Whatever Gets You Through The Night is a wide-spanning arts project: an album, a film, a stage show and a book have all come together under the umbrella heading of ‘somewhere in Scotland, between the hours of midnight and 4am.’ The collaboration is the brainchild of actor and director Cora Bissett, with several musicians, writers and film producers taking part including Withered Hand, Swimmer One and Eugene Kelly. On this evening at Summerhall, the 50-minute film was screened before three of the musicians performed short sets.
Seafieldroad, Rachel Sermanni and Bigg Taj were the live performers and they all shone in front of the crowd.

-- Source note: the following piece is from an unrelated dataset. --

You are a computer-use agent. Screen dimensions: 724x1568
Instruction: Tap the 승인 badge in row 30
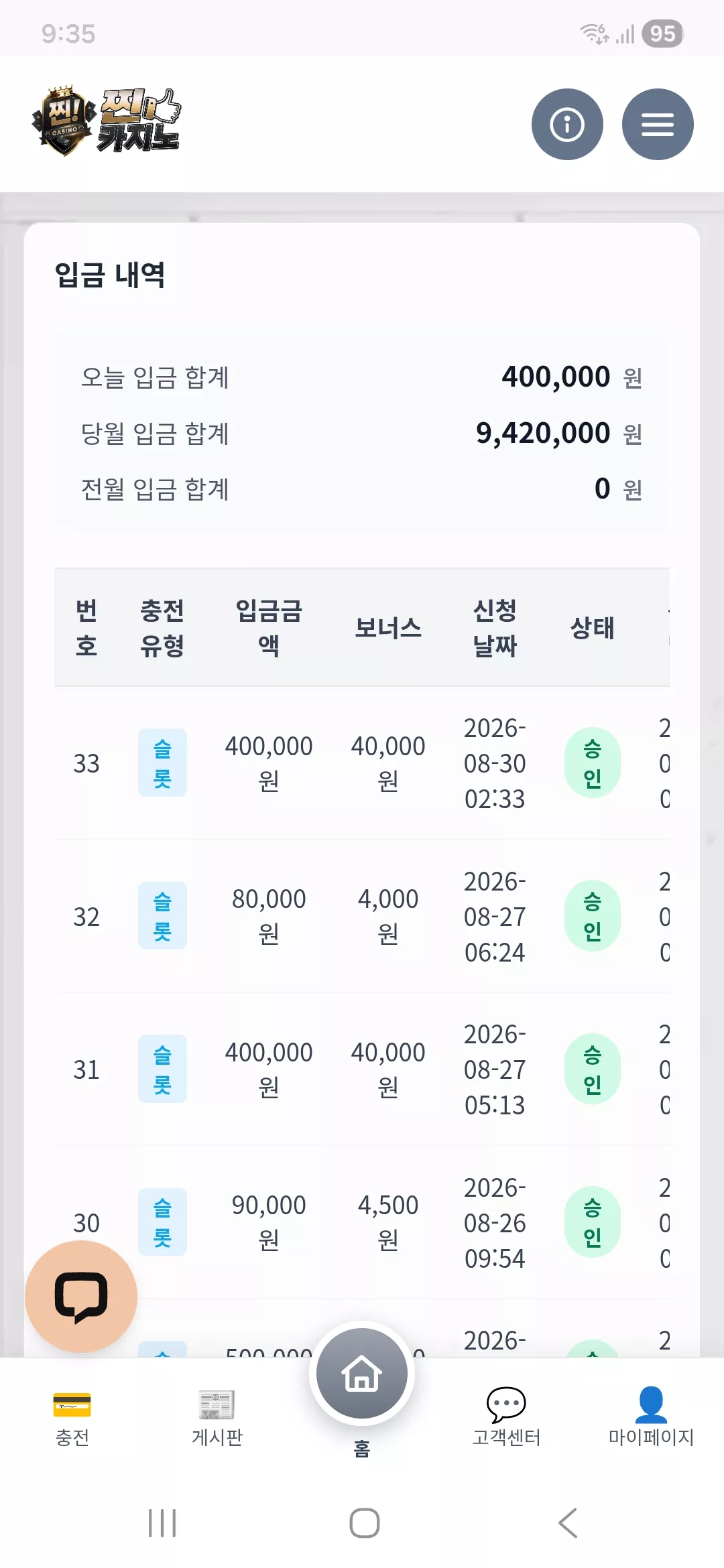click(592, 1222)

However, the focus of the night was the film, a thing of imperfect beauty directed by Daniel Warren. It is made up of songs written especially for the project by a number of Scottish musicians, with footage of live and acoustic performances and of the songs’ inspiration. Between the songs are short clips: we see music rehearsals and the view of choppy waters from a ferry. Particularly effective are the scenes shot on the road, speeding along in the darkness as rainstorms hang over the mountains, or as the low-hanging sun lights up sheets of cloud. The end of the film is a montage from CCTV, infrared and police cameras set to Talkingmakesnosense’s ‘Set In Negative’. Deer lurk in the woods, riots light up the screen, the stars sit idly in the sky. These shots broaden the horizons of the film beyond the music itself.
The filming is soft and beautiful in natural scenery, blurry and neon-filled in a club scene. A cheery song called ‘Chips and Cheese’ is accompanied by drunken shots of late-night Glasgow. Occasionally in the middle of songs the film shows parts of the live show’s performances, drawing the strings of the project together cleverly.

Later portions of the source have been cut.